The Medal of Merit (Medaile Za zásluhy) is an award of the Czech Republic which comes in three grades, the First Grade being the highest. It is awarded to people for service to the Republic in a number of different public areas, including: “the economy, science, technology, culture, arts, sports, enlightenment and education, defense and security of the state and the people”. The medal was designed by Jiří Harcuba.

==Appearance==
The insignia composes of a simple breast ribbon, primarily yellow-gold in color, and a medal. The ribbon has thin violet stripe(s) running the vertical length of the ribbon; the number of stripes indicates the grade of the medal: a single stripe indicates the highest grade, while three stripes mark the lowest grade.
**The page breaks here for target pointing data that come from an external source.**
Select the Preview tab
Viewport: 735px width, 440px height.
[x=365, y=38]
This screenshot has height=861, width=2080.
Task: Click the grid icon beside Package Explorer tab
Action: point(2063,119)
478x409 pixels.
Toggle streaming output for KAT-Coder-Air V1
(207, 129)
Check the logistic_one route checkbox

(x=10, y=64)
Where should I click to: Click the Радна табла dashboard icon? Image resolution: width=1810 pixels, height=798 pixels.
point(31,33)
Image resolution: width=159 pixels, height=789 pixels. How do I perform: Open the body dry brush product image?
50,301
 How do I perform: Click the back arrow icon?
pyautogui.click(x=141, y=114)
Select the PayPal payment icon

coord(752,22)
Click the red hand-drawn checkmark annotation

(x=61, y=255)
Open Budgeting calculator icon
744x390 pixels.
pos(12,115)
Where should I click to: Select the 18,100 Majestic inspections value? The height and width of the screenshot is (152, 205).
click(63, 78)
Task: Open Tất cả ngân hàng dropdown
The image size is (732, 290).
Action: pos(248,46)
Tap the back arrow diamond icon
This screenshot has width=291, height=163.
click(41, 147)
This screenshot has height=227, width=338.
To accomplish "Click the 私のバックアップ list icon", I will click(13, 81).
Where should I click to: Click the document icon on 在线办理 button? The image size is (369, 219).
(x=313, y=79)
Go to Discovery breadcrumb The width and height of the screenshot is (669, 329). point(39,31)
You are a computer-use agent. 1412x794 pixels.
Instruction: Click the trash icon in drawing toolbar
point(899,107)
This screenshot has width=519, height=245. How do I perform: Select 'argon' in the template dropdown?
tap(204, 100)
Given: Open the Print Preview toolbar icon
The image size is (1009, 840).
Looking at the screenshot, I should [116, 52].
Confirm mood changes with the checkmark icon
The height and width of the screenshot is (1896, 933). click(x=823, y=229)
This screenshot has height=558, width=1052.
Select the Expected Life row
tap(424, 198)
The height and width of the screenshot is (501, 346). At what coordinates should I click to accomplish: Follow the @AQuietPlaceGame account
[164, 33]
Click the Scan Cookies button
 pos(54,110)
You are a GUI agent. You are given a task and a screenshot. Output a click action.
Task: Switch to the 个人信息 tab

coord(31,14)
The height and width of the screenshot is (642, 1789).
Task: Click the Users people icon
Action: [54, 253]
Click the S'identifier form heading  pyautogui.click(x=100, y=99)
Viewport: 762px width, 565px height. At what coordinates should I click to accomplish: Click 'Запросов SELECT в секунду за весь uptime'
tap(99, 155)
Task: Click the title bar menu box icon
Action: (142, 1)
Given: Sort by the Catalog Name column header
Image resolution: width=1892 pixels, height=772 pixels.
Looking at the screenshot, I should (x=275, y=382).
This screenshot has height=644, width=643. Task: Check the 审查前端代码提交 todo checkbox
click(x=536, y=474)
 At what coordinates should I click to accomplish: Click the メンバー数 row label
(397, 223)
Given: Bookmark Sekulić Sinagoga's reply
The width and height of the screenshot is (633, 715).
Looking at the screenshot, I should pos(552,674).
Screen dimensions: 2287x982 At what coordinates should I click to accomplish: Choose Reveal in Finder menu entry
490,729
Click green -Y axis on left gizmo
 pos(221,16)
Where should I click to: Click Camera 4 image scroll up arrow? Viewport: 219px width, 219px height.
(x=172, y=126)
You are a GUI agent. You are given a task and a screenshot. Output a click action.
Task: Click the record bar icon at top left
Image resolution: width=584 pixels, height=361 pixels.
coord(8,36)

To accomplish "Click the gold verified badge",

The medals for all three grades are of identical design, with the official symbol of the Medal of Merit, and the inscription “ZA ZÁSLUHY” (“For Meritorious Service”), on the obverse and the Greater Coat of Arms of the Czech Republic on the reverse. The type of metal used indicates the grade: Gilded silver is used for the First Grade, silver for the Second, and bronze for the Third.

==History==
The Medal of Merit was originally created by the Parliament of the Czechoslovak Federative Republic in 1990. However, no one was awarded the medal prior to its reauthorization by the Parliament of the Czech Republic.